Celle de Marseille n’éprouva jamais ces grands passages de l’abaissement à la grandeur : aussi se gouverna-t-elle toujours avec sagesse ; aussi conserva-t-elle ses principes.


CHAPITRE V.

De la corruption du principe de l’aristocratie.


L’ARISTOCRATIE se corrompt, lorsque le pouvoir des nobles devient arbitraire : il ne peut plus y avoir de vertu dans ceux qui gouvernent, ni dans ceux qui sont gouvernés.

Quand les familles regnantes observent les loix, c’est une monarchie qui a plusieurs monarques, & qui est trés-bonne par sa nature ; presque tous ces monarques sont liés par les loix. Mais, quand elles ne les observent pas, c’est un état despotique qui a plusieurs despotes.

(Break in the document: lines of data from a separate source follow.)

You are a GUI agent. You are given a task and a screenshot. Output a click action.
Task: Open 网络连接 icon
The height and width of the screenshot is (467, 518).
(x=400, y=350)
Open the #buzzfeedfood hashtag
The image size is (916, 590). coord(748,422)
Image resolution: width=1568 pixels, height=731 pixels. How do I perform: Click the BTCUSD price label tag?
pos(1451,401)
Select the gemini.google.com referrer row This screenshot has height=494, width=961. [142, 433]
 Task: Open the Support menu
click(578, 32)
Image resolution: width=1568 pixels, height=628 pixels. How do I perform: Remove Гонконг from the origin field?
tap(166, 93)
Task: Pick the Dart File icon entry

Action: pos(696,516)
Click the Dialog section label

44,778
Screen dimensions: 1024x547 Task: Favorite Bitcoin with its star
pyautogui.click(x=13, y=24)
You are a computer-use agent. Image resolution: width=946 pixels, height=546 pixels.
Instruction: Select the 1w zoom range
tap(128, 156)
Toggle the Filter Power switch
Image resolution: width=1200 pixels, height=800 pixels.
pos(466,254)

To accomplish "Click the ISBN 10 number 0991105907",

Dans ce cas la république ne subsiste qu’à l’égard des nobles, & entre eux seulement. Elle est dans le corps qui gouverne, & l’état despotique est dans le corps qui est gouverné ; ce qui fait les deux corps du monde les plus désunis.

L’extrême corruption est lorsque les nobles deviennent héréditaires[3] : ils ne peuvent plus gueres avoir de moderation. S’ils sont en petit nombre, leur pou-

  1. Arist. polit. liv. V, ch. IV.
  2. Ibid.
  3. L’aristocratie se change en oligarchie.